In order to avoid that the probes 43, 45 and 46 become with a layer of the metal forming the cathode, it is also intended to heat it, to exclude this disadvantage. You can therefore get through from an appropriate Metal loops through which current flows, through internally heated encapsulated elements or by simple, appropriately arranged, by radiation or thermal conduction active heating system exposed electrodes may be formed, but from this Heating system are electrically isolated. The needs of controlling the potential of the arc force to electrically isolate the cathode 12 from the container 14. Im rest, it is desirable that the metal forming the cathode, which is attached to the Inside walls of the ion source is reflected in the by itself by gravity Cathode can get back. For this it is necessary that the cathode, although it is electrically isolated from the ion source, in the lower portion of the container the ion source is arranged and the overall structure is at a slightly above the melting temperature of the metal forming the cathode is maintained. Furthermore must the metal droplets trickling onto the inner walls of the ion source towards the cathode return without causing a short circuit between the container and the cathode. This result is obtained by arranging the collection processes accordingly. In Fig. 5 shows an embodiment of such an arrangement. the Cathode 12 is located in an insulating piece 40, which in turn is in the container 14 of the ion source is arranged. The upper part of the insulator 40 is such formed that between it and the container 14, a drain 53 is formed. That Metal picked up by this drain 53 returns via the overflow 54 to the cathode return.
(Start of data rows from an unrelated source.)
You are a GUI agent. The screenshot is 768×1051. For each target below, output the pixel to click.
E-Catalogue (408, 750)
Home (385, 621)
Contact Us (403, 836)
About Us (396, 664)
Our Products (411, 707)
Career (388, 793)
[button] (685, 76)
This overflow 54 is arranged in such a way that the draining metal does not uninterrupted jet, but rather separate drops 55. This result is achieved by appropriately dimensioning the volume of the drain 53 and the shape of the overflow 54, taking into account the viscosity and the surface tension of the metal. If necessary, insulating spacers can still be placed in the stream of drops 55 to sit down.

Claims (1)

Claim: Device for generating a bundle of metallic rays Ions, especially for mass spectrometers, in which the ionization of the metal vapor by one between an anode and one made from the liquid metal in question formed cathode parallel to an exit slot established arc discharge takes place, characterized in that at the ends and in the middle of the plasma area the arc discharge (11) the potentials there decreasing probes (45, 46; 43) are provided to which an arithmetic unit (47) is connected, which accordingly the measured values received from the probes the voltage sources (38, 42) for the arc discharge and controls the cathode heating in such a way that the potential in the central region of the plasma remains constant with respect to the one or those of the bundling electrodes (34). In Considered publications: »Zeitschr. f. Metallkunde ", Vol. 47, 1956, H. 3, Pp. 149 to 159; “Brit. I. of Appl. Phys. ”, Vol. 9, 1958, No. 12, pp. 488 to 491; W. E. Kuhn, "Ares in Inert Atmospheres and Vacuum," 1956, New York, pp. 30-38.